Preventing another collapse - Corruption laws taking far too long

Next Tuesday, August 9, will be the 10th anniversary of one of the events that toppled the Ponzi scheme we had disastrously regarded as an exemplary way of ordering society.

Preventing another collapse - Corruption laws taking far too long

The world economy — and the Celtic Tiger — fell victim to the same it’s-different-this-time vanity and moral vacuity as Cecil the lion did almost a decade later.

On August 9, 2007, BNP Paribas froze the assets of hedge funds over-exposed to America’s sub-prime mortgage market.

The game was up. Weeks later, there were lines of panic-stricken depositors outside Northern Rock branches across Britain.

To use one of the metaphors that served that implosion made inevitable by look-away regulation so well, the tide went out and those swimming naked had no place to hide.

Another phrase from that lexicon — “a soft landing” — is now shorthand for grand delusion. The promised soft landing became something more like a dog-eat-dog battle for a seat on a Titanic lifeboat. It still is.

The emotional scars endure. This was underlined by the response to the NUI’s decision to confer former taoiseach Brian Cowen with an honorary degree.

Mr Cowen used the opportunity to offer his version of events but he and several of his colleagues will forever be seen as the figureheads if not the architects of the greatest economic mismanagement in the history of this Republic.

The practical consequences linger too. Just yesterday, shares in Permanent TSB fell again, losing almost a quarter of their value in a week. Stockbrokers no longer expect the state-owned bank to pay dividends — which were scrapped at the outset of the financial crisis which led to a €2.7bn injection of taxpayer capital — until at least 2020.

The housing crisis is a child of blind faith in markets too but the €64bn debt incurred to rescue private banks remains the most pressing legacy. Two years ago, servicing that debt, according to the ECB, consumed 37.3% of our GDP, the highest ratio in the European Union.

These details and more like them are well rehearsed, we have almost become inured to the scale of the betrayal, imagining that it will never happen again, that the measures needed to prevent a recurrence have been taken.

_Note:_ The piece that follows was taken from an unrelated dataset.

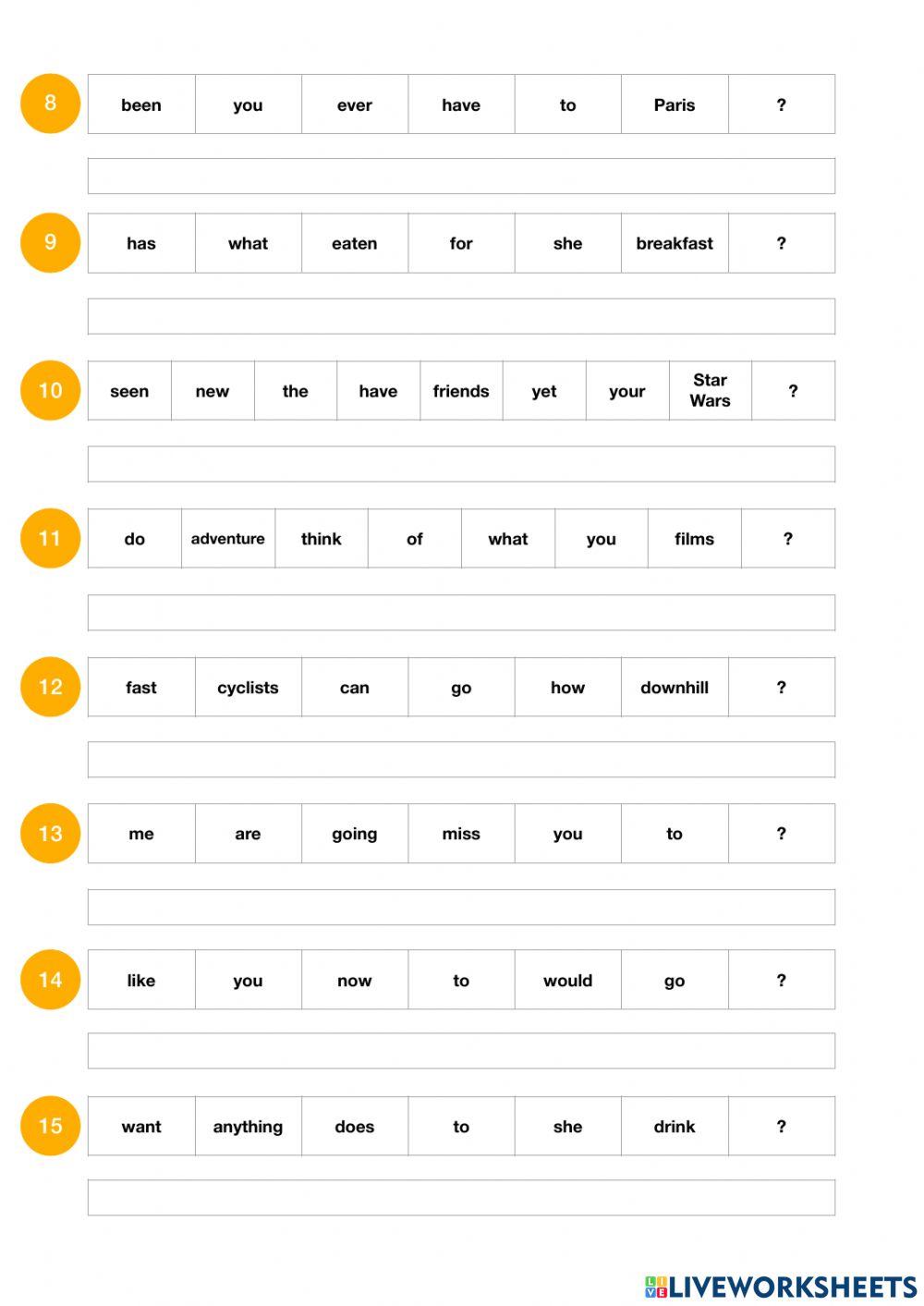Screen dimensions: 924x1306
Task: Click the answer field under question 15
Action: 461,1197
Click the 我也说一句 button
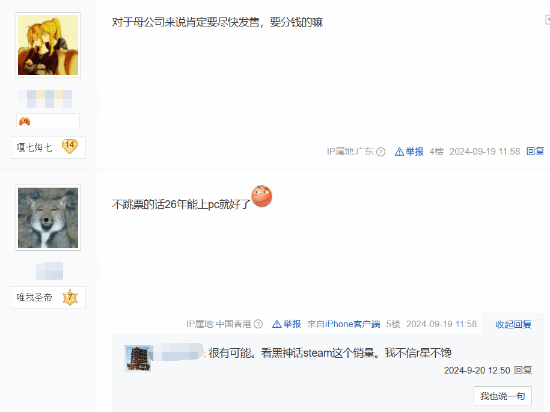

Not so. Housing prices are soaring but promises to update legislation to confront bribery and corruption have run into a bottomless pit of sand.

Justice Minister Charlie Flanagan has outlined of the Criminal Justice (Corruption Offences) Bill suggesting the creation of offences dealing with “trading influence”, use of confidential information, and knowingly or recklessly making a payment that would facilitate corruption.

However, any judgment on the bill’s efficacy must be deferred until it is published. This is a tortuous process — details were first published in 2012 but as yet it remains purely theoretical. How can this be in a society still reeling from the 2007 collapse?

All around the world — Russia, China, Poland, Hungary, Turkey, Venezuela, India, and to a lesser extent, America and Britain — democracy is retreating because of issues like this.

If we do not confront them firmly and quickly, the consequences will not just be economic. Get the finger out now.